0

I have 2 streams, one Order stream, other for booking all taxi available for booking after order was accepted and other for all taxi booked.

Order Stream :

  1. Order_id : string

  2. timeCreated : Timestamp

  3. region_id : string

Taxi Available Stream :

  1. taxi_ids : list[string]

  2. timeCreated : timestamp

  3. Order_id : string

Application Flow is basically, once the order is placed, system checks if this can be taken up and then we find all the available taxis from which user can choose, which is shown to the user.

the taxi-available stream event is created after order event by next 2 minutes. that is

timeCreated(Order) < timeCreated(taxi-available) < timeCreated(Order) + 2 Minutes

I want to calculate the aggregate for a 10 minute window, where I like to average all the no. of taxi available for a given region_id

My SQL look like this :

SELECT o.region_id, avg(length(ta.taxis))
FROM order o JOIN taxi_available ta 
     ON o.order_id=ta.order_id 
        AND 
       ta.timeCreated BETWEEN o.timeCreated AND o.timeCreated + INTERVAL '2' Minute
GROUP BY TUMBLE(o.timeCreated, INTERVAL '10' Minute), o.region_id

I like to know what is wrong in this approach, Does time-window joins work for aggregates??

My doubt is that

it seems the Tumble(o.timeCreated, INTERVAL '10' Minute) is operating on both streams and making my query calculate average for same 10 minute data on both,

i.e. say order-stream from 2:00 till 2:10 then the above computation should take 2:00 till 2:12 from taxi_available stream, but instead it took from 2:00 till 2:10 for both streams

In which case the events coming in last 2 minutes of order streams (which will find the taxi-available events coming in next 2 minutes) may not find matching row and this average is not actually for 10 minutes orders rather less than 10 minutes then!!,

If that is true ?? what can be done for this ?
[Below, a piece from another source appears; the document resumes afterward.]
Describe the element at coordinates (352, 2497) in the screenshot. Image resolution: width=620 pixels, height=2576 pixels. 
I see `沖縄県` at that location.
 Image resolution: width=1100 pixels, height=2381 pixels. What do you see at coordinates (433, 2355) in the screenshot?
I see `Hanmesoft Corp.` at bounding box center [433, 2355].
  • Can you explain why you are concerned? Have you tried this query on some test data? – David Anderson Mar 23 '20 at 19:50
  • @DavidAnderson yes, we are using similar query, I did more analysis, what is happening is it takes 10 mins data for order stream and wait till 2 more minutes of available-taxi stream data and then publish it, basically the computation is correct, just the publish time is 2 mins after each tumble window. – Nipun Jindal Mar 25 '20 at 15:36
  • It sounds then like everything is working perfectly. – David Anderson Mar 25 '20 at 15:44

0 Answers0